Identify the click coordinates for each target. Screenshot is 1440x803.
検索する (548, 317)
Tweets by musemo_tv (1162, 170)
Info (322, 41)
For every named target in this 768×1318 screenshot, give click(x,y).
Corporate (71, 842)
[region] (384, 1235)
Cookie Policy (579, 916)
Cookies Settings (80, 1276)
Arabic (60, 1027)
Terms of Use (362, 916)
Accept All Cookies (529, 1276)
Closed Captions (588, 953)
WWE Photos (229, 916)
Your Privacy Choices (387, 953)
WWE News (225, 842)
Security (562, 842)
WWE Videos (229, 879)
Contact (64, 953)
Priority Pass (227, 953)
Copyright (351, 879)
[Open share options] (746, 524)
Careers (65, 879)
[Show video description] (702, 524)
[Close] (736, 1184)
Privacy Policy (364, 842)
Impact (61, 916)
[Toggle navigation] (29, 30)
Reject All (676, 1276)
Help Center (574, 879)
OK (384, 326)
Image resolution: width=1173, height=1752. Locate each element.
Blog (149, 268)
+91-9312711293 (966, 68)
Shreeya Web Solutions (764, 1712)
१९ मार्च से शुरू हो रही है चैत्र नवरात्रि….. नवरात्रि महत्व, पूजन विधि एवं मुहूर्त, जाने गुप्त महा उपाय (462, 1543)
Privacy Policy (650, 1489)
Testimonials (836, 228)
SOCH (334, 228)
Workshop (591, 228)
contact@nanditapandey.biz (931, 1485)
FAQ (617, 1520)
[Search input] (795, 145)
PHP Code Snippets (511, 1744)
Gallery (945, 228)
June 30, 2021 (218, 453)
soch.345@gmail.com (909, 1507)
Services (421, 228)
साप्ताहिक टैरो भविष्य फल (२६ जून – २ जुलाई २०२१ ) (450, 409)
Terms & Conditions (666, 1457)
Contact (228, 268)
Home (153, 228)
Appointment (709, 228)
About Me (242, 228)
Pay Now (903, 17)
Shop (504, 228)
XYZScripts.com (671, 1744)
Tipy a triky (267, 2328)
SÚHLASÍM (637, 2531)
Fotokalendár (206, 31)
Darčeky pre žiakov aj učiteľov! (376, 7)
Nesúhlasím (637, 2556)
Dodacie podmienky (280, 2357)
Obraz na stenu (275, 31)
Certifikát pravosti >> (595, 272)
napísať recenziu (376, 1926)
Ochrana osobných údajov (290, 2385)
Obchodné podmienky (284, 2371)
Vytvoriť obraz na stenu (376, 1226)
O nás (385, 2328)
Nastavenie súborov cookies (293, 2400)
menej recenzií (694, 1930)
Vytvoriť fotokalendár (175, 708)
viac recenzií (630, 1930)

Written task:
Pull out every line of the records from the one containing "Workshop (591, 228)" through the last line of the records, and reproduce each line verbatim.

Output for this task:
Workshop (591, 228)
contact@nanditapandey.biz (931, 1485)
FAQ (617, 1520)
[Search input] (795, 145)
PHP Code Snippets (511, 1744)
Gallery (945, 228)
June 30, 2021 (218, 453)
soch.345@gmail.com (909, 1507)
Services (421, 228)
साप्ताहिक टैरो भविष्य फल (२६ जून – २ जुलाई २०२१ ) (450, 409)
Terms & Conditions (666, 1457)
Contact (228, 268)
Home (153, 228)
Appointment (709, 228)
About Me (242, 228)
Pay Now (903, 17)
Shop (504, 228)
XYZScripts.com (671, 1744)
Tipy a triky (267, 2328)
SÚHLASÍM (637, 2531)
Fotokalendár (206, 31)
Darčeky pre žiakov aj učiteľov! (376, 7)
Nesúhlasím (637, 2556)
Dodacie podmienky (280, 2357)
Obraz na stenu (275, 31)
Certifikát pravosti >> (595, 272)
napísať recenziu (376, 1926)
Ochrana osobných údajov (290, 2385)
Obchodné podmienky (284, 2371)
Vytvoriť obraz na stenu (376, 1226)
O nás (385, 2328)
Nastavenie súborov cookies (293, 2400)
menej recenzií (694, 1930)
Vytvoriť fotokalendár (175, 708)
viac recenzií (630, 1930)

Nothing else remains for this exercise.